I started this project on June 20, 2023.
This project generates LaTeX files that display “Hello World” programs in various languages on a poster. The Python script reads program files, each specifying a language name and code, then uses the “minted” package for syntax highlighting. The result is a multi-column LaTeX document that showcases each language's code snippet. Dependencies and Python environment details are defined in pyproject.toml
and .python-version
.
Each "Hello World" program outputs "Hello World" and a newline (i.e. \n
) to standard output (stdout).
- Make sure you've got the necessary fonts installed on your system
(in a place where XeLaTeX can find them).
See
poster_starter.tex
to see which fonts it references. - Do
uv run generate_tex.py
. That will generate some.tex
files, each in its own directory (because problems arose when they were all in the same directory). - Use XeLaTeX to compile the
.tex
files to PDF, e.g.
xelatex -synctex=1 -interaction=nonstopmode hw_poster_v1.tex
You need to run that command at least two times. I usually do it three times.

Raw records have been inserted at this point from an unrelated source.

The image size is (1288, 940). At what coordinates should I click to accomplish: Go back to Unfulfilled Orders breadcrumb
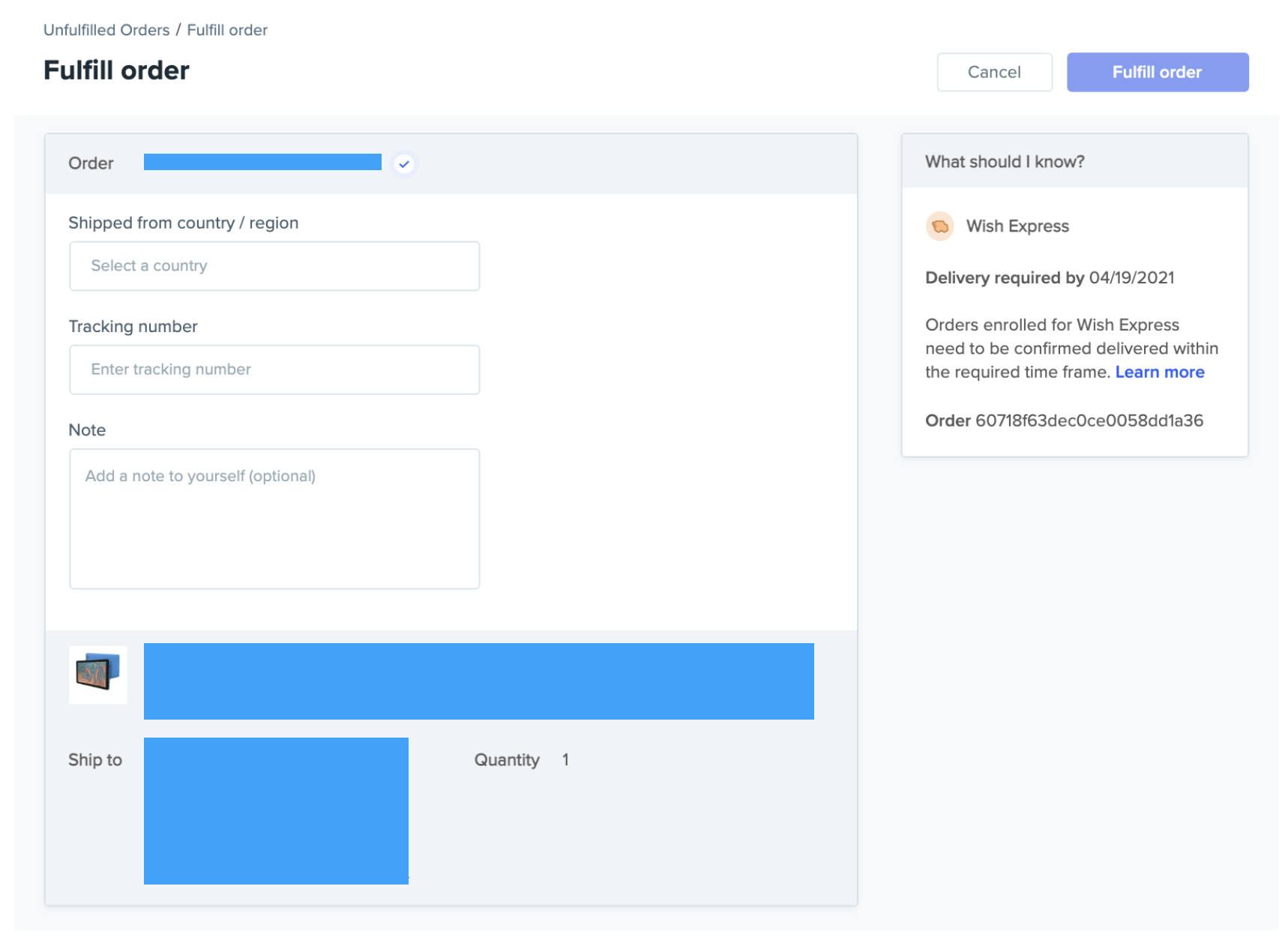(x=106, y=30)
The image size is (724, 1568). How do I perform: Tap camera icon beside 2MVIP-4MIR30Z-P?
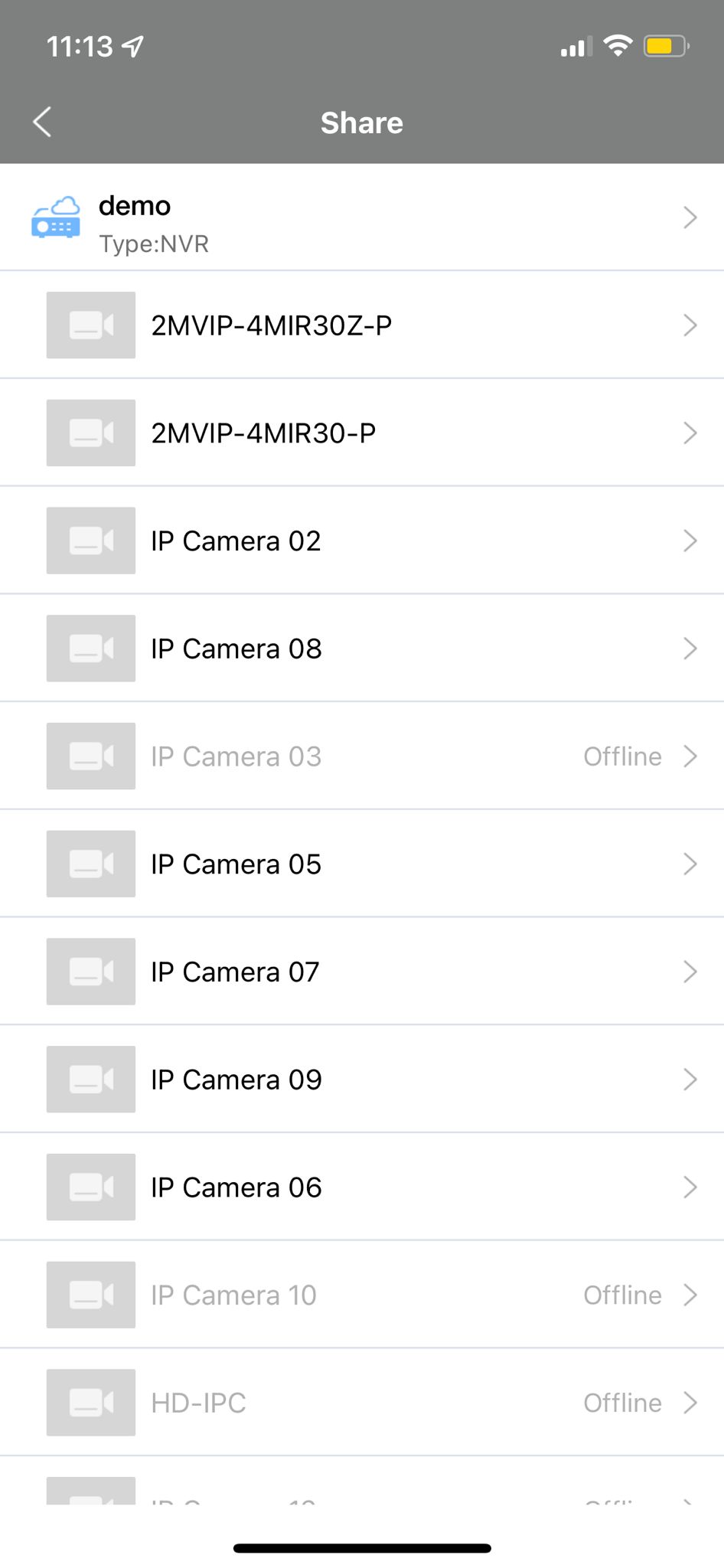coord(91,325)
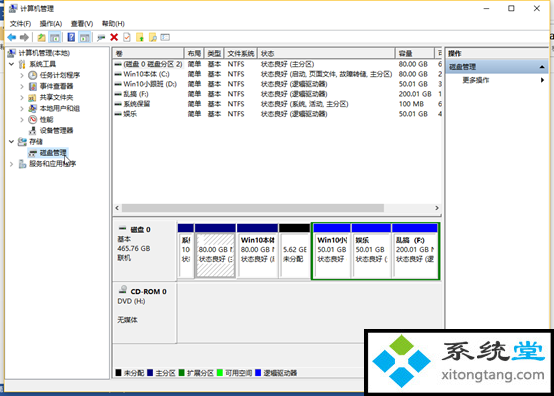Click 更多操作 in the actions pane
The image size is (554, 396).
point(476,80)
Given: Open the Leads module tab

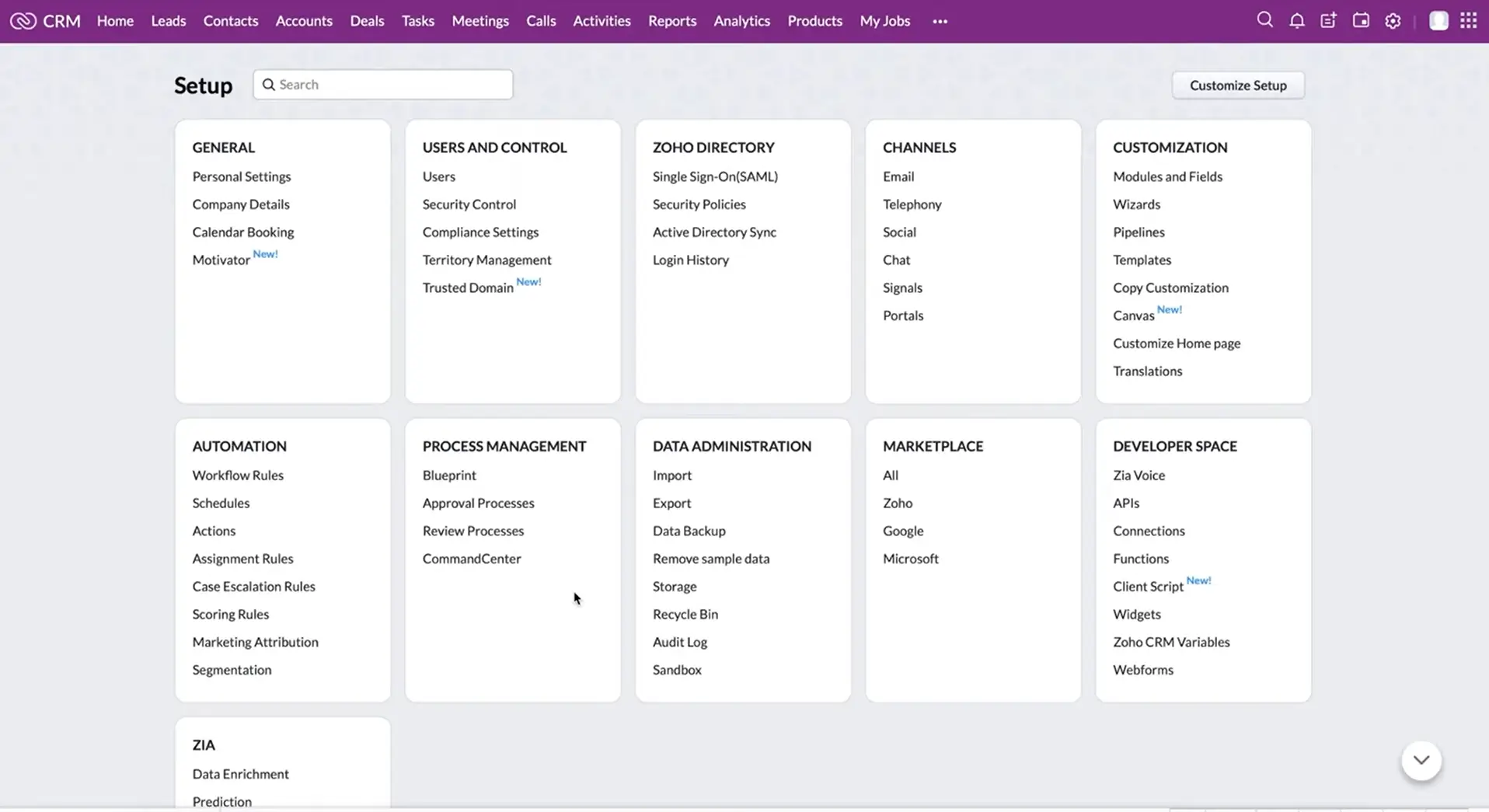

You could also use an editor like TeXstudio or TeXworks to do that.
Note: In the past, you had to call XeLaTeX with the -shell-escape
option,
but with newer versions of minted that's no longer necessary.
For more information, see the minted documentation; you can get that from
CTAN.
I use uv
to do Python version and environment management.
.python-version
specifies the Python version to use.pyproject.toml
defines the project name, version, package dependencies, and more.
To add a new Python package to the project, use uv add <package-name>
.
To upgrade a specific Python package, use uv lock --upgrade-package <package-name>
.
To update the virtual environment (in .venv/
), use uv sync
.
(That will also create the virtual environment if it doesn't exist yet.)
To generate the .tex
files, do:
uv run generate_tex.py
That runs generate_tex.py
in the virtual environment, with the right version of Python.
At first, I tried the "listings" package, but then I switched to the newer "minted" package, which uses the Python Pygments package.
-
It must be a programming language where one can write a program that, when run, outputs "Hello, world!" (sans quotes) to standard output (stdout).
-
Stick with "high level" languages, i.e. no assembly or machine code.
-
I wanted the top languages in use today (by some measure). Used the 2023 Stack Overflow Survey (all respondents): https://survey.stackoverflow.co/2023/#section-most-popular-technologies-programming-scripting-and-markup-languages See numbered list below.
-
I wanted a broad selection of programming languages from across computer programming history.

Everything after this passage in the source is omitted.